One answer is that they have credibility and devoted followings built over the years they’ve spent at odds not only with Republicans but more moderate factions within their own caucus. They are as disappointed with the Democrats as seemingly the rest of America is. Sanders is a grizzled relic of the kind of class politics that was swept aside by genteel liberals like Bill Clinton and Barack Obama, and his diagnosis that the party was undone in 2024 because it abandoned the working class lines up with analyses that have been offered up by gloating MAGA Republicans and disillusioned anti-woke liberals alike. Ocasio-Cortez, for her part, has proven deft at integrating herself with the Establishment, but remains a go-to scapegoat for the party whenever something goes wrong. When the centrist think tank Third Way urged Democrats to move “away from the dominance of small-dollar donors” in its post-2024 autopsy, it was hard not to interpret it as a shot at Ocasio-Cortez.
Broadly speaking, each has a track record of standing by principles and beliefs that make their protests against Trumpism both coherent and believable. This is one of the advantages of belonging to one wing of the party, as opposed to bearing responsibility for the coalition as a whole — the purview of congressional leaders like Schumer and Jeffries, and potential presidential aspirants like Murphy and Newsom. But it does put a glaring spotlight on the fact that mainstream Democrats have been so consumed by a desire to triangulate that they seem to have no idea what they believe in.
No wonder thousands of people in Republican districts are lining up to see Sanders while so many Democrats are begging his colleagues in their own districts to do something.

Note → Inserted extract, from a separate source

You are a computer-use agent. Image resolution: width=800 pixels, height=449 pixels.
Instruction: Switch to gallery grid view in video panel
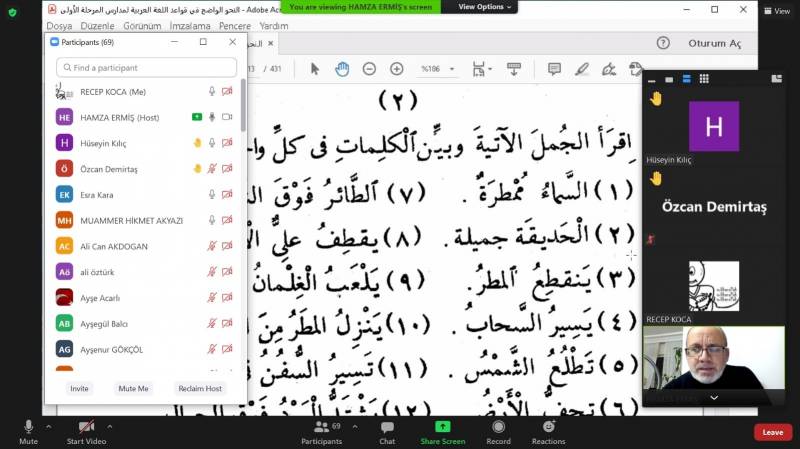[x=704, y=78]
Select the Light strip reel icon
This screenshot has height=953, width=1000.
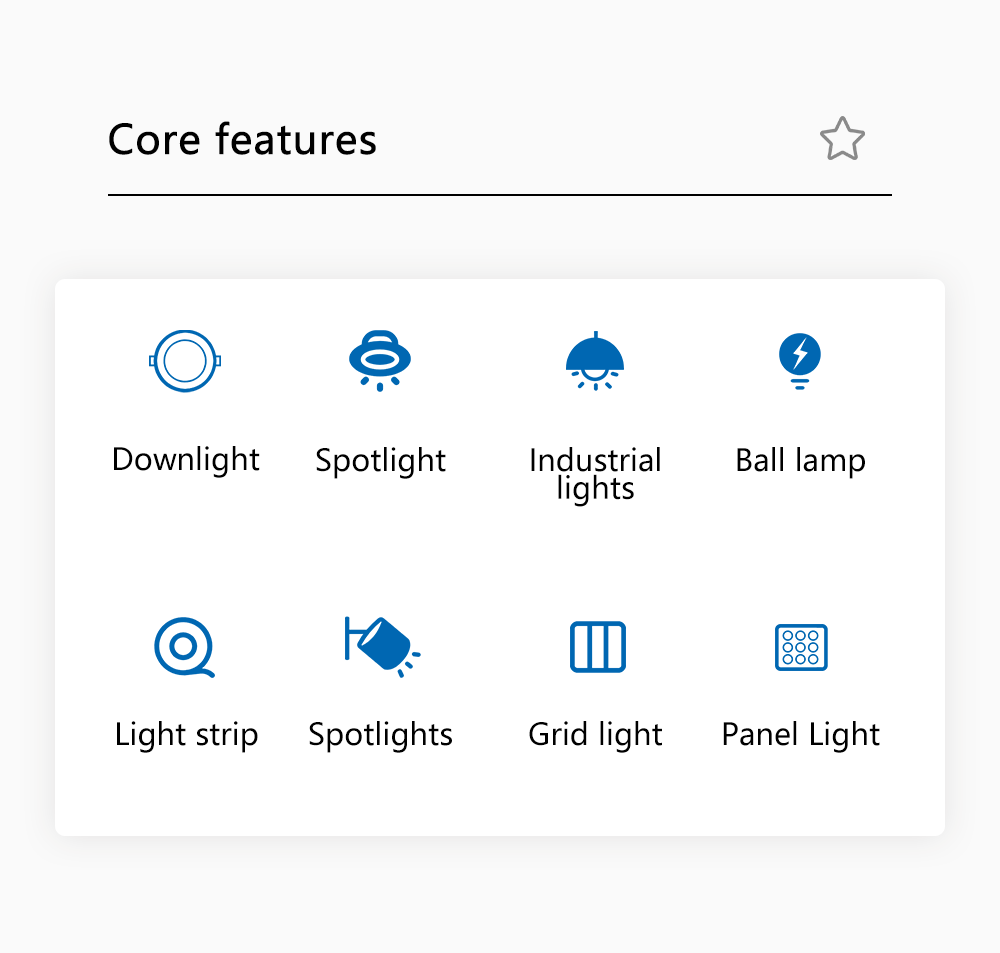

Which has some intriguing implications for who will lead the Democrats going forward, since it is the moderates who own the conventional wisdom on what’s best for the party, but the leftists who have the energy and the conviction. The liberal pundit Matt Yglesias interpreted the “Fighting Oligarchy” tour as a ploy by Sanders to get the last laugh in the ongoing, never-ending fallout from the 2016 primary. “Is Bernie running in 2028?” Yglesias tweeted over the weekend. “Is he going to endorse someone?” Ocasio-Cortez retorted, “Believe it or not, some people’s everyday actions aren’t motivated by some long-term career ambition, but out of a genuine love for people and a desire to do right by them.”
While that may be true, Yglesias was right to identify a proxy battle for the party’s future. Mainstream Democrats intent on sidelining leftist insurgents seem to have not so much surrendered as fallen into self-defeating inertia, treating Trump’s popularity as such an article of faith that they have willingly sacrificed both their own popularity and the health of our society to avoid alienating his voters. It’s becoming harder, as Trump continues his rampage, to imagine spending the next four years taking cues from leaders whose principles are this difficult to ascertain.